On January 9, 2020, the Civil Division of U.S. Department of Justice (“DOJ”) finally released its annual False Claims Act (“FCA”) statistics for filings, settlements, and judgments for fiscal year 2019 (10/1/18 – 9/30/19). In conjunction with its release of the FCA statistics, DOJ also issued a lengthy press release highlighting various cases. That’s worth a quick read, and I will not repeat it here. Rather, let’s look at what the numbers tell us about the state of FCA practice and claims.
Overall, DOJ recovered $3.054 billion in FCA “settlements and judgments” this year; just a bit more than last year’s $2.902 billion. While not the reaching the heady years of 2014, 2012, and 2016 which were $6.1 billion, $5 billion, and $4.9 billion respectively, 2019 was similar to the other $2-3 billion-ish years, recovered by DOJ in 2009-2011, 2013, 2015, 2017-18.
DOJ had a good year in direct file (non-qui tam) cases: 146 cases filed, up 18.7% from 2018. That number tied with 2012 and 2017 as DOJ’s third best year for direct filed cases since 1998. DOJ recovered $844 million in direct file cases last year, which is its fifth best year since 1986.
As for the 636 qui tam cases filed by relators last year, that is the fewest qui tam cases filed since 2011. Qui tams, both intervened and non-intervened, recovered $2.210 billion and that was the second lowest year of recoveries since 2009, where qui tams accounted for $1.976 billion in recoveries.
In intervened qui tam cases in 2019, relators recovered $197 million in relator share awards – the lowest since 2007 and a 34% decrease from 2018. In non-intervened qui tams, relators had a very good year: $74 million in relator share awards, a 49% increase from 2018 and the third best year ever.
If there was a contest for best category of FCA cases ever, it would be health care FCA cases. In fact, except for 2014 when DOJ recovered $3.367 billion in the “Other” FCA category, the recovery in health care related FCA cases exceeded DOD and “Other” in every year since 1997. Heath care as a category should be granted government “Hall of Fame” status.
Total health care related recoveries, in both direct filed and qui tam cases, were $2.605 billion or 85% of the overall FCA recoveries. 70% of all qui tams (449) filed were health care related. 89% of all relator recoveries in 2019 ($197 million) were from health care related qui tams. In direct filed cases, however, health care accounted for only 38% (56 out of 146) of the direct file cases in that category.
DOJ’s press release illustrates that it is not really a large number of health care cases that drives the large health care totals each year.
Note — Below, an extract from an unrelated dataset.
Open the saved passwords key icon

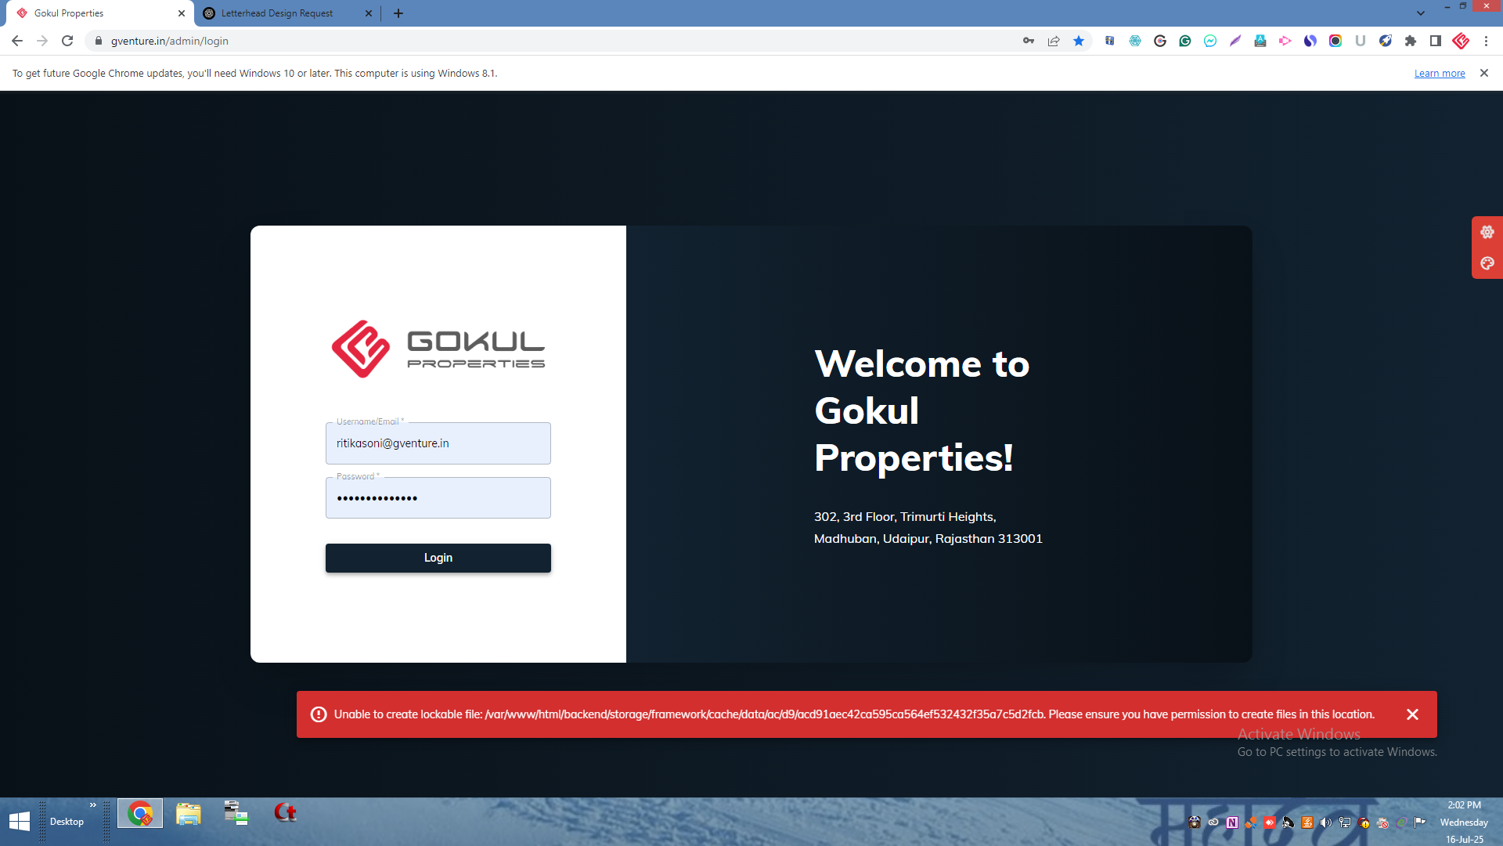pos(1029,41)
Rather, as in past years, a small number of large recoveries account for the overwhelming portion of the $2.605 billion recovered. For example, Insys paid DOJ $195 million to settle kickback allegations related to the marketing of its drug, Subsys. RB Group paid $500 million to resolve claims relating to its opioid drug, Suboxone. Additionally, seven drug manufacturers paid $624 million to resolve claims that they illegally paid patient co-pays for their own drugs through purportedly independent foundations.
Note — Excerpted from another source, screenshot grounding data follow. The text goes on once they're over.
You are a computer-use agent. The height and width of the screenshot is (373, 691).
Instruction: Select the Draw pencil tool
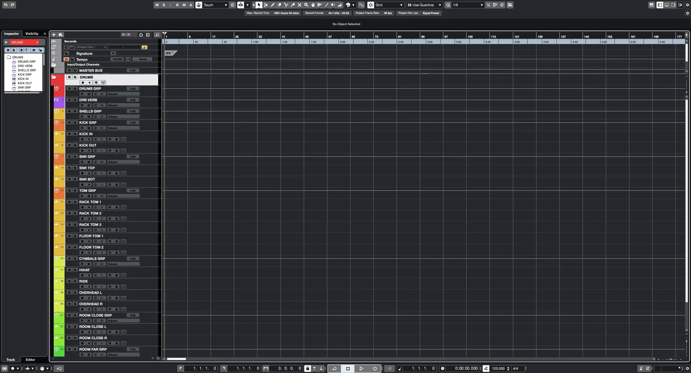272,5
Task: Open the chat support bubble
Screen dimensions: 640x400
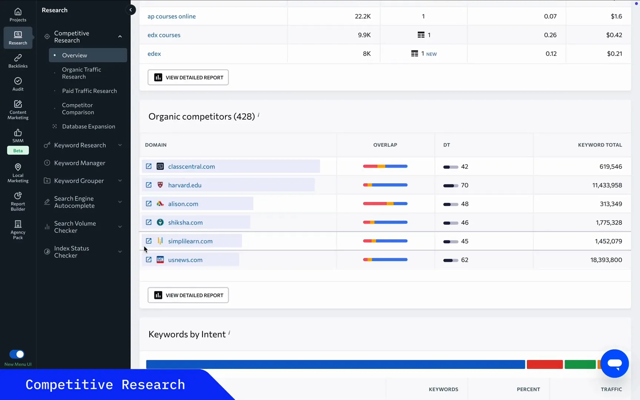Action: pyautogui.click(x=614, y=363)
As for Department of Defense (“DOD”) FCA related filings and recoveries, DOJ recovered $252 million, up 57% from the year before. Only 6.2% of the qui tams filed last year (40 out of 636) by relators were related to DOD files, however. In non-intervened cases, only $350,000 was recovered by relators. DOJ filed 13 direct filed cases relating to DOD, which accounted for 13% of the 143 filed.
As for the “Other” category of FCA cases, DOJ recovered $196.7 million, which represents the worst year for “Other” recoveries since 2008. There were 147 qui tams filed in this category, which is the lowest number since 2010, when 135 were filed. On the bright side, if it can be called that, DOJ filed 77 direct file cases, which is a 33% increase over 2018.
Overall, without the “Big Pharma” settlements of years past or the large mortgage fraud settlements after the recession which gave rise to huge recoveries, the number of FCA cases filed and amounts recovered appear to be holding up pretty well, especially in health care.
Finally, in addition to my annual plea that DOJ release FCA statistics for each U.S. Attorney District -- thus far ignored — I propose a few additional statistics. For starters, DOJ should reveal the stats for how long cases are under seal, by district, with an overall award for the top three cases that have been under seal the longest in a given year. Additionally, it would be good to know how many qui tams did the government intervene in, and for cases in which it did not intervene, how many were dismissed by the Court or the relator. A last plea: how many cases did DOJ dismiss under its Granston authority and what were the reasons for their dismissals?